Banco Central Europeu: Mais um aumento e depois pausa, segundo Rabobank

Estrategistas do Rabobank, Bas van Geffen e Elwin de Groot, esperam que o Banco Central Europeu (BCE) eleve a taxa de depósito em 25 pontos base para 2,75% em dezembro, impulsionados por previsões de preços de energia mais altos. Eles argumentam que o BCE não acelerará o aperto, veem riscos de alta se a inflação se generalizar, mas ressaltam que a inflação energética deve diminuir a partir de março, limitando novos aumentos e tornando quaisquer movimentos adicionais largamente transitórios.

Choque energético impulsiona aperto em dezembro

“Nossas novas previsões de preços de energia tornam outro aumento de taxa mais provável do que não. Esperamos agora que o BCE eleve a taxa de depósito em 25 pontos base em dezembro, para 2,75%. Isso não é uma mudança para uma resposta política mais forte.”

“Assim, no geral, acreditamos que este choque energético adicional afeta a inflação de forma mais dura e antecipada do que a atividade econômica. Portanto, logicamente, algum aperto adicional pode ser necessário para manter as expectativas ancoradas e prevenir efeitos de segunda ordem. Portanto, projetamos um aumento adicional em dezembro.”
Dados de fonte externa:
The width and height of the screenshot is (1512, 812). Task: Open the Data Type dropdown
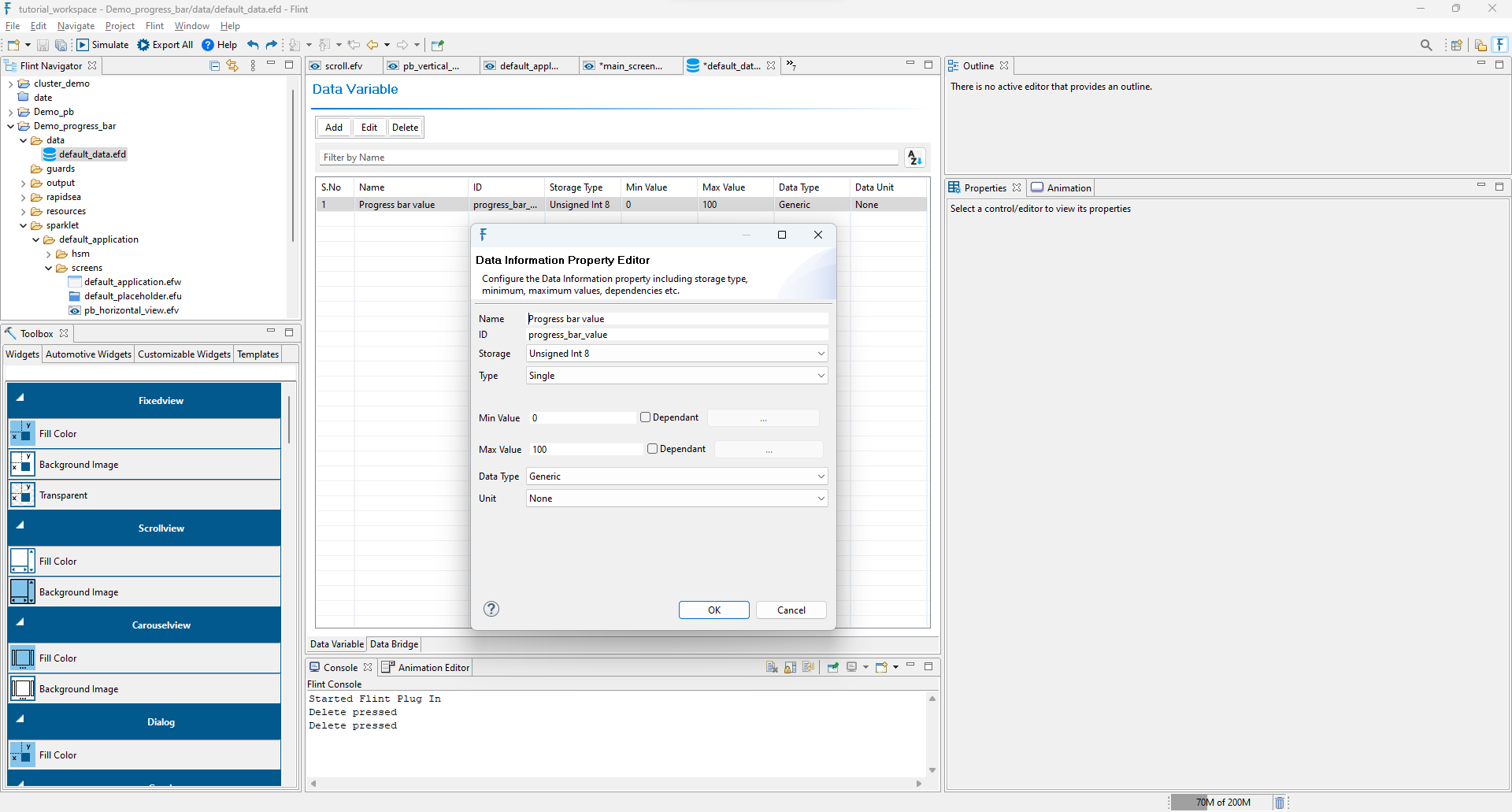(x=821, y=476)
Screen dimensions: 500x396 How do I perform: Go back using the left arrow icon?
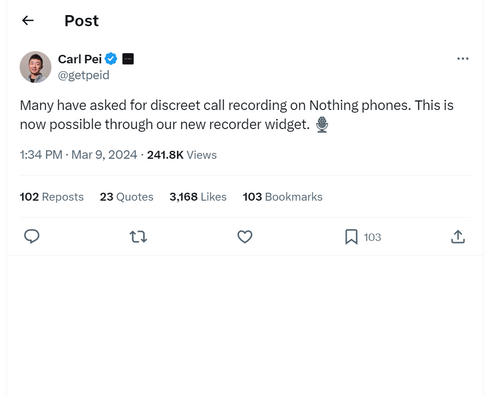click(x=28, y=21)
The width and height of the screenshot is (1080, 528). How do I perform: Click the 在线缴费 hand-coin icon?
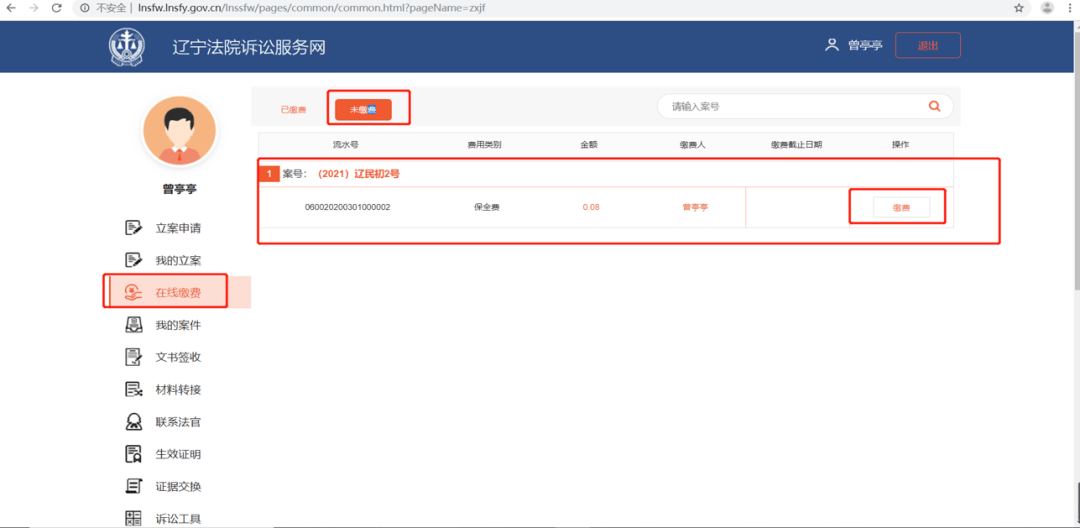(133, 293)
“Considerando que os preços da energia devem começar a diminuir em março, acreditamos que os formuladores de políticas não precisarão manter essa aparência por muito mais tempo. Assim, projetamos apenas um aumento adicional.”
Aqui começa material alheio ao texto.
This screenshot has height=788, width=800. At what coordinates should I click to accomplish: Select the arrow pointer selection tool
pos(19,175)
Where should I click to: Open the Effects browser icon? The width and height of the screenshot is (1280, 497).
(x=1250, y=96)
“Quanto mais tempo os altos preços da energia persistirem, maiores serão os riscos de que tais efeitos de segunda ordem possam se consolidar. Mas é precisamente isso que os dois aumentos anteriores e um acompanhamento em dezembro buscam mitigar. Desde que os dados e as pesquisas não indiquem que os efeitos de segunda ordem possam se materializar, o BCE não precisará responder de forma mais enérgica.”
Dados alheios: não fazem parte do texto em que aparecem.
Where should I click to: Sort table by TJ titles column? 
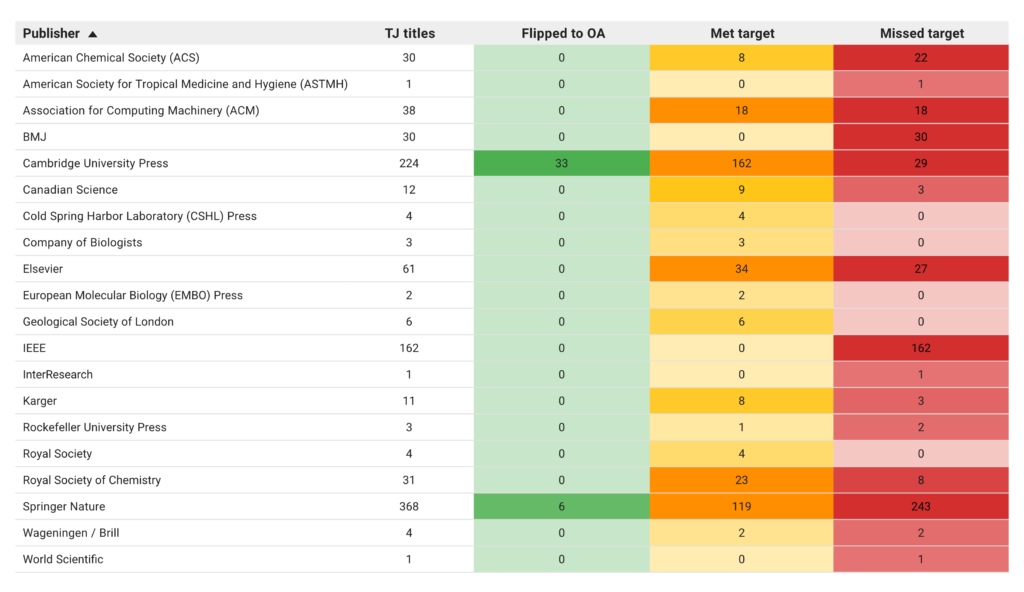coord(409,33)
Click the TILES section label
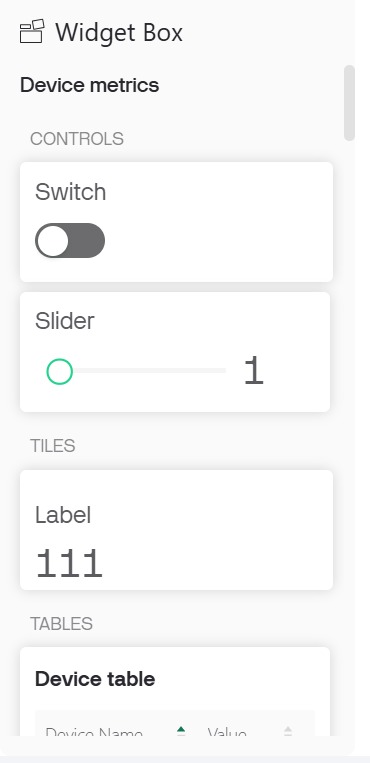This screenshot has width=370, height=763. coord(53,445)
“Portanto, consideramos quaisquer aumentos na taxa de depósito acima dos atuais 2,50% como temporários. O BCE provavelmente os reverterá na segunda metade de 2027. Essa é outra razão pela qual ainda não consideramos um aumento em março: a política monetária funciona notoriamente com defasagens longas e variáveis, então o BCE provavelmente estará olhando além do final do pico de inflação impulsionado pela energia até lá.”